Приклеенная скотчем к радиостанции бумажка с принадлежностью номеров каналов оказалась кстати. Сначала я переключился на транспортный:
– Боцман, это Седых, гони свое корыто к берегу. Срочно эвакуируемся, у нас тут раненые.
Щелчок.
– Андрюха, собирай свое барахло и пулей ко мне. У нас раненые, потащим к катеру.

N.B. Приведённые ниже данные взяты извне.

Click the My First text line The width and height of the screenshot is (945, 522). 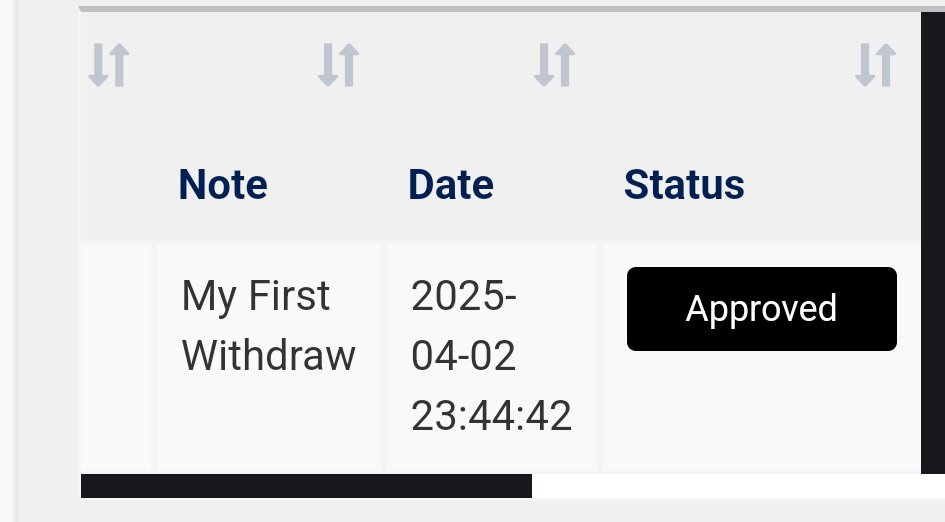[255, 296]
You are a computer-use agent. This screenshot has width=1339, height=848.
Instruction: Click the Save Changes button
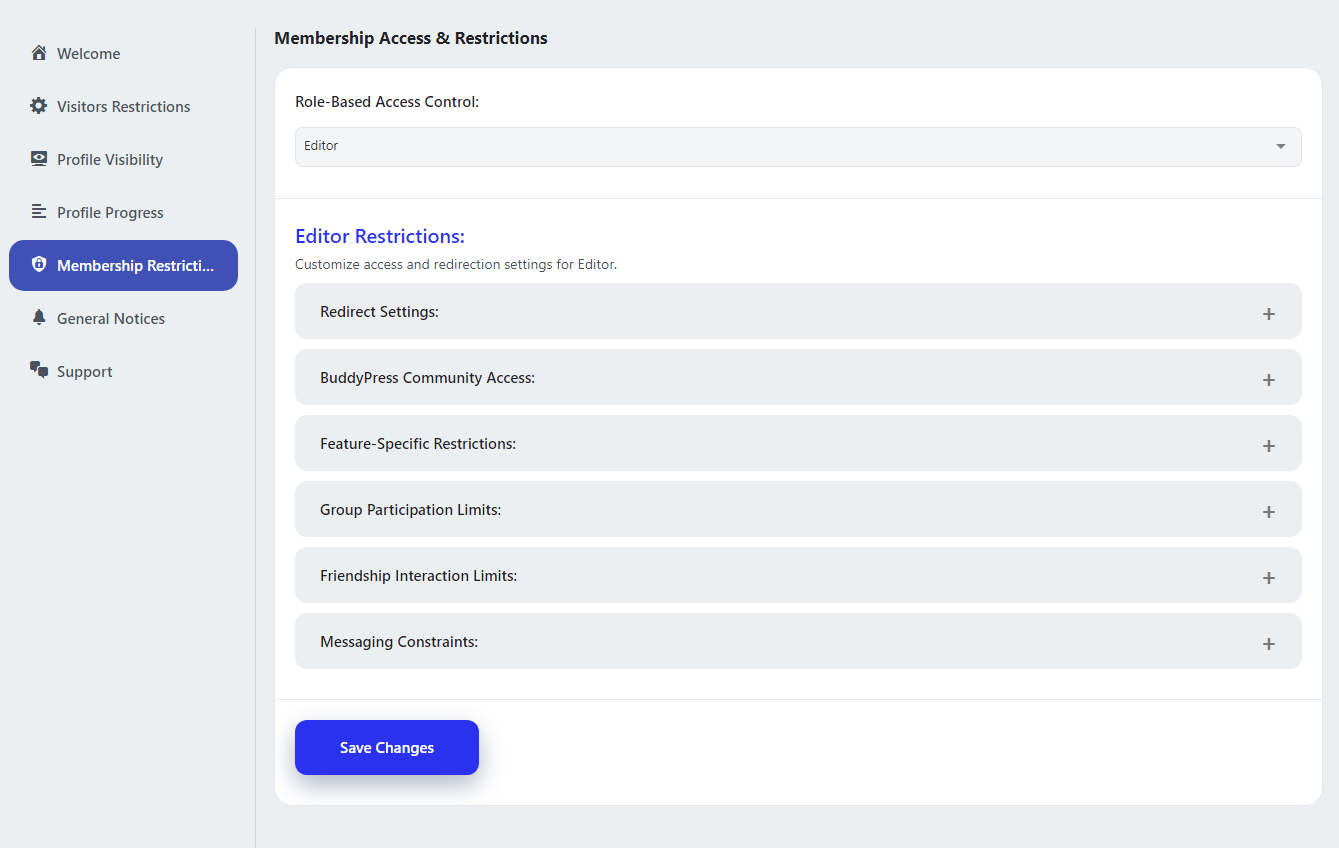coord(386,747)
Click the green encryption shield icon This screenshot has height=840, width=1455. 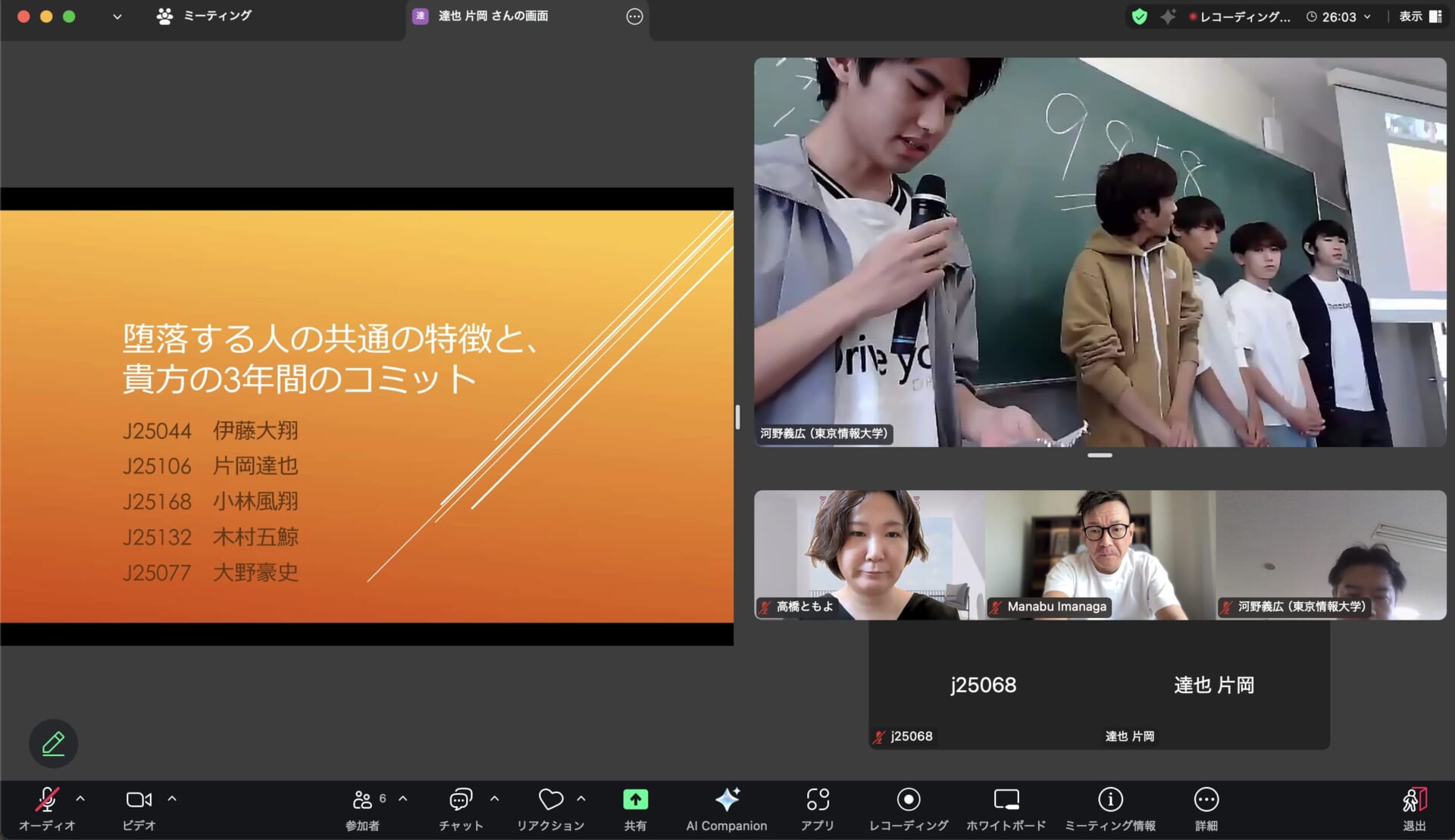pyautogui.click(x=1139, y=17)
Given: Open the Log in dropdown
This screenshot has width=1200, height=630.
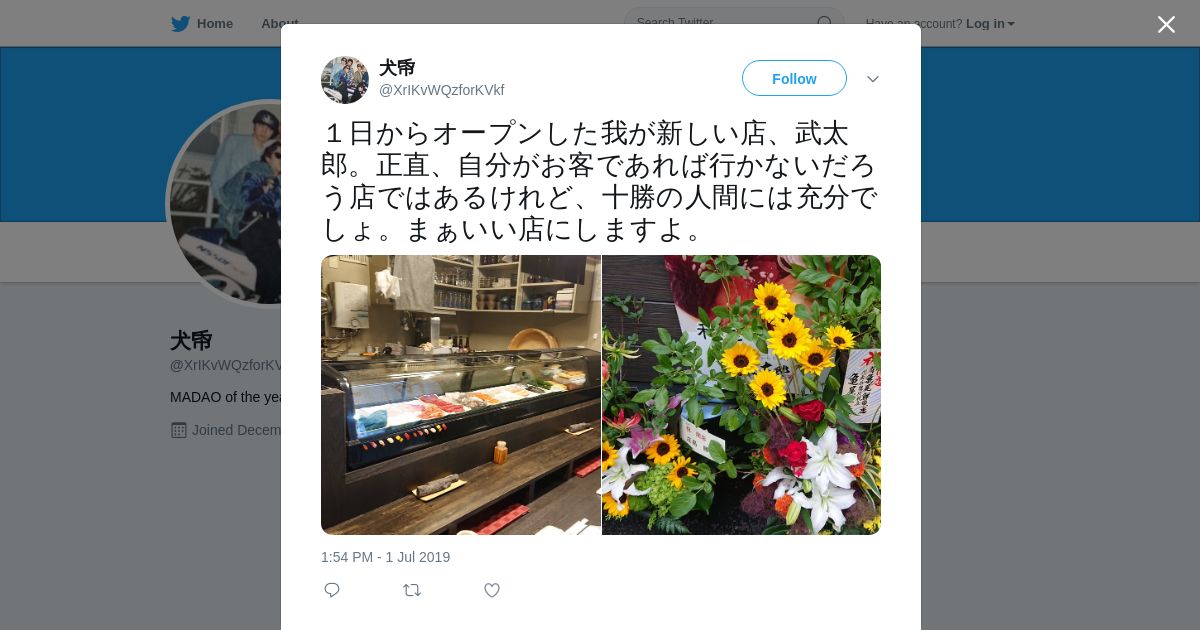Looking at the screenshot, I should (x=990, y=23).
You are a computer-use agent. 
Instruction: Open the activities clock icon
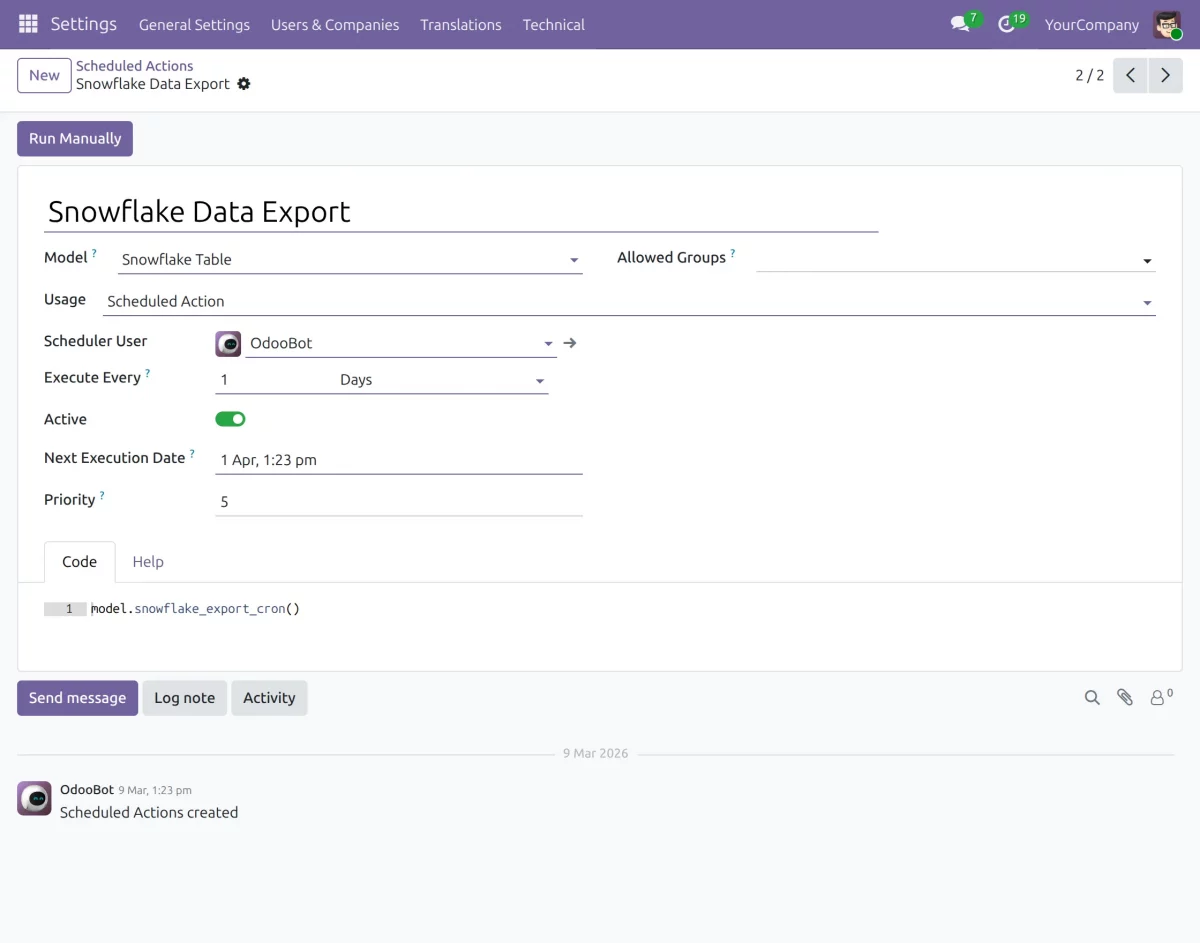tap(1007, 24)
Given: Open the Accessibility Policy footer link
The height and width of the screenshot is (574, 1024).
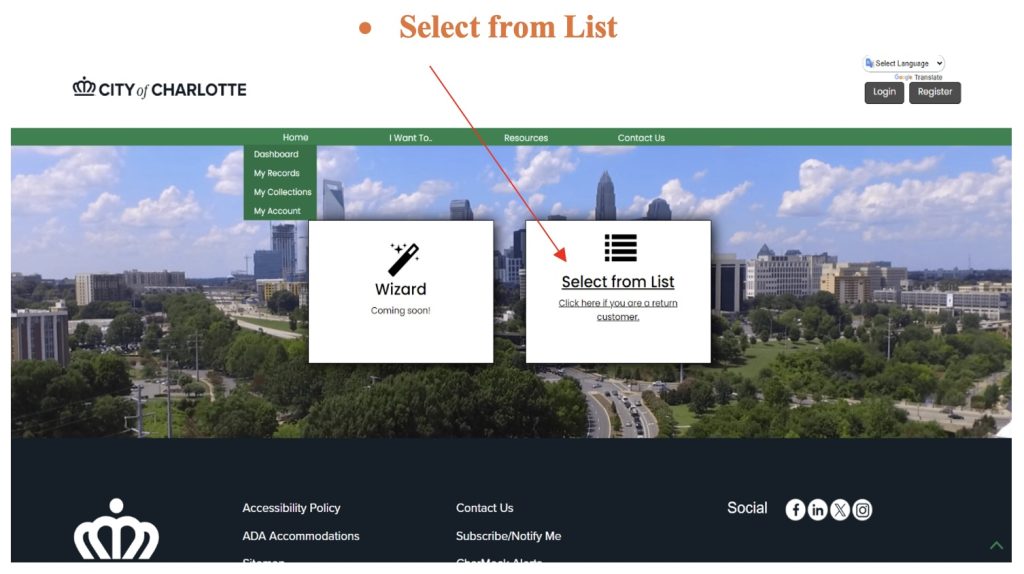Looking at the screenshot, I should point(291,508).
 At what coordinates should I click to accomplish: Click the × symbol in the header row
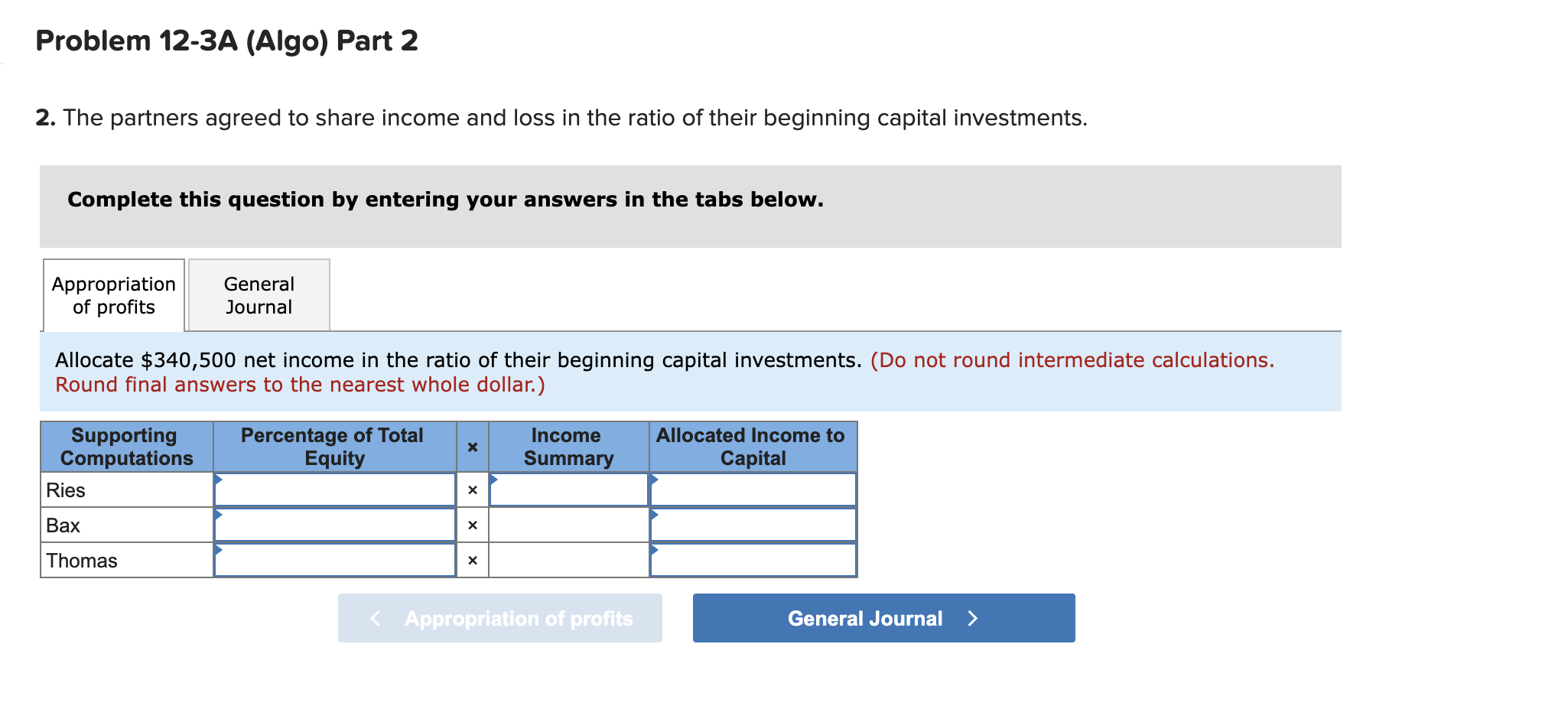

Мезенцев, когда я вытаскивал из его разгрузки полные магазины, по-прежнему оставался без сознания. А вот мои первые жертвы, как проявилось при их осмотре, уже начали приходить в себя. Старый копейщик оказался орешком покрепче и, пуская изо рта кровь, шевелился, на глазах восстанавливая ориентацию и уже даже пытаясь перевернуться. Это его и погубило. Проявленные дядей навыки мне очень сильно не понравились. Что же касается «языка», для вопросов, что собой представляют эти кровожадные косплейщики и какого черта они на людей кидаются, одного человека было более чем достаточно, даже если бы у них обоих было все в порядке с челюстным аппаратом и мне не нужно было одновременно конвоировать пленных и эвакуировать раненых.
Своей смерти копейщик так и не увидел. Я всадил ему короткую очередь в спину, когда он уже пытался встать на карачки. Второй, с лицом, залитым кровью из смятого моим ударом носа, по-прежнему был в глубоком нокауте. Я убрал от него оружие и перевернул парня на живот, чтобы не захлебнулся кровью, после чего стянул руки за спиной и спутал ноги его же собственными ремнями.
Пока все время контролируя близкую опушку, ходил проверять Рябушева, пришел послеадреналиновый отходняк. Такой адской стычки с бешеным всплеском адреналина у меня не было никогда в жизни.
Хотя нет. Была. Один раз. После того тяжелого момента, когда майор милиции Пётр Васильевич Борисевич, бросившись вперёд в загаженной наркоманами блатхате, не принял на себя предназначенный мне заряд картечи…
Семен был мертв, стрела попала ему в грудину, чуть выше подсумков. Вытащить ее я не смог, чтобы снять с тела разгрузку, понадобилось стрелу сломать. Крови почти не было, парень умер мгновенно. Это определило судьбу ещё и тоже оказавшегося живым лучника, решившего, что у него хватит сил и времени, пока я отвлекся, отползти в лес.
Приходивший в себя Мезенцев сидел на земле и ощупывал разбитую голову, упершись взглядом в пробитое пулями тело копейщика. На его поясе шумела радиостанция, оперативный дежурный охраны наводил суету.
– Иван Георгиевич, ты случаем ничего не знаешь, что это за упоротые косплейщики?
Мезенцев медленно повернул ко мне голову:
– Что с Рябушевым?
– Убит.
– Пи…сы.
Я согласно кивнул.
– В самом плохом смысле слова.
Это все было, конечно, нетолерантно и даже оскорбительно для безобидных представителей преимущественно творческих профессий. Однако всё, что я думал о нападавших, содержалось в самых что ни на есть плохих красках побочных значений данного определения. Безобидное увлечение альтернативными сексуальными практиками в данном контексте никакого негатива не подразумевало.
– О нападении доложил?
– Да.
– Кто напал, уточнял?
– Нет еще. Только, что ты палкой по башке получил.
– Вот и дальше молчи. Дальше все переговоры с лагерем только через меня.
Ситуация становилась весьма даже интересной. Тем не менее, тут требовалось доложить и о пленном.
– У нас пленный. – Я кивнул в направлении главмажора напавшей группы, так и лежащего ничком, после того как я его перевернул.
– Я вижу, – кивнул Мезенцев. – Что с ним?
– Нокаут, сотрясение, нос в блин. Удар хорошо поймал.
На глазах приходивший в себя Иван Георгиевич поднял на меня взгляд, хотел что-то сказать, замялся, но потом все же решился:
– Спасибо. Ты, выходит, один и без оружия всех тут сделал?
Я усмехнулся, несколько застеснявшись. Это было так, всех пятерых нападавших положил единственный невооруженный человек в группе, отделавшийся лопнувшей кожей на ударных костяшках и ноющей левой кистью.